-- BEGIN Material for this task --
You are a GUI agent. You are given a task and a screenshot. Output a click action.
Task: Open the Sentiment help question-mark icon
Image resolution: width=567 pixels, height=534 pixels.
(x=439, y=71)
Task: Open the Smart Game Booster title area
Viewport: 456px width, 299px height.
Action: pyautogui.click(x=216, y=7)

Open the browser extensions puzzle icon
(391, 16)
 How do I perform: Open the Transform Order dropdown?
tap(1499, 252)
-- END Material for this task --
-- BEGIN Material for this task --
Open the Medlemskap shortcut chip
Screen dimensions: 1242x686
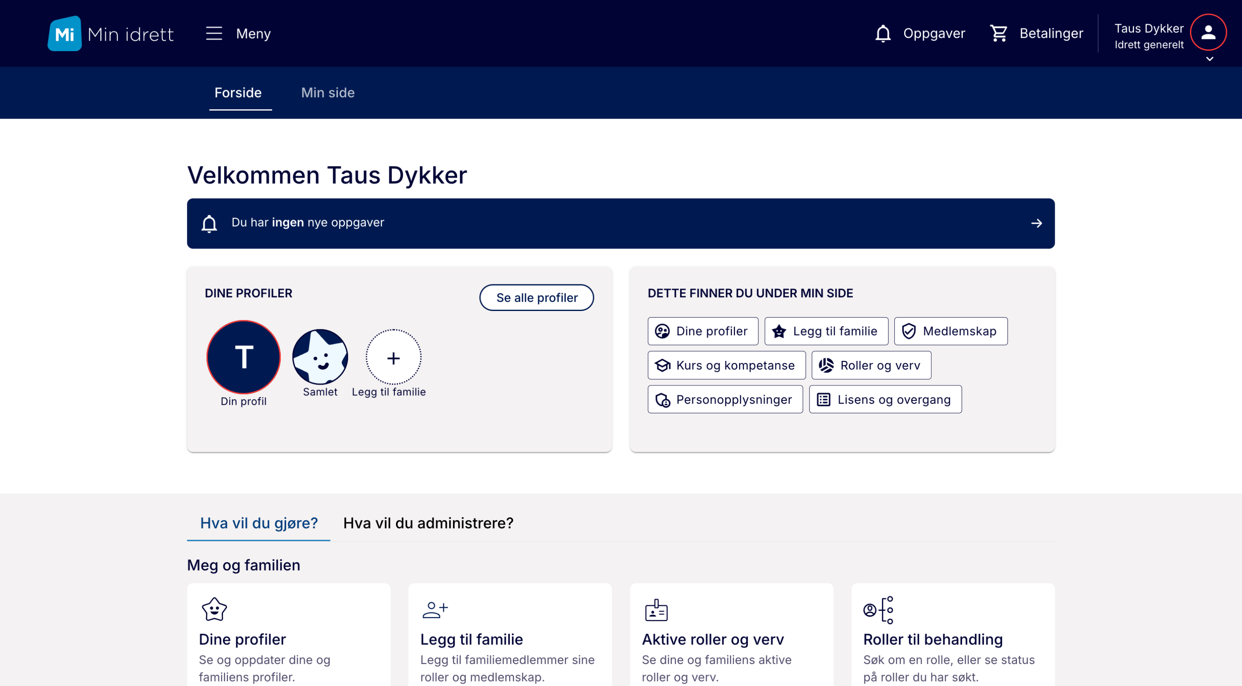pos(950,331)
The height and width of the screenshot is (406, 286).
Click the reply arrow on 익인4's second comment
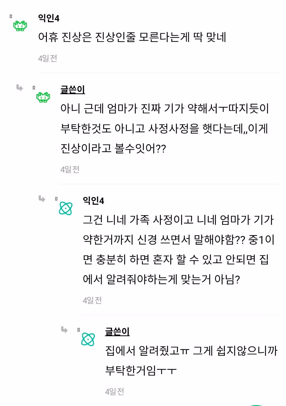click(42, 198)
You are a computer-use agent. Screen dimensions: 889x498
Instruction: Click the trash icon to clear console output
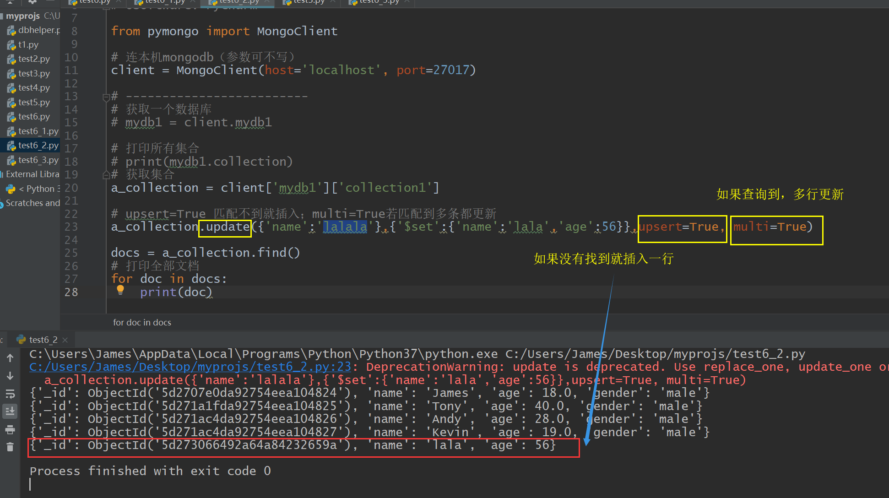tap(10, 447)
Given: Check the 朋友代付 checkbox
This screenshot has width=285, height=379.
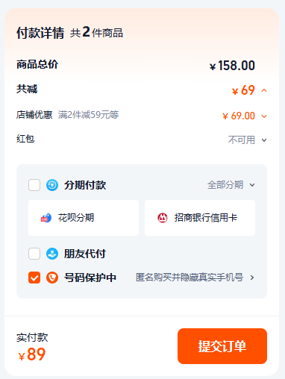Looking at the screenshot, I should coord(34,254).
-- END Material for this task --
◆ What this task involves ◆
Could you copy out, word for word, the stretch of the listing that begins with the line containing "Task: Open the Smart Game Booster title area" and ends with the line containing "tap(1499, 252)", including both of those lines?

◆ Finished answer ◆
Task: Open the Smart Game Booster title area
Viewport: 456px width, 299px height.
Action: pyautogui.click(x=216, y=7)

Open the browser extensions puzzle icon
(391, 16)
 How do I perform: Open the Transform Order dropdown?
tap(1499, 252)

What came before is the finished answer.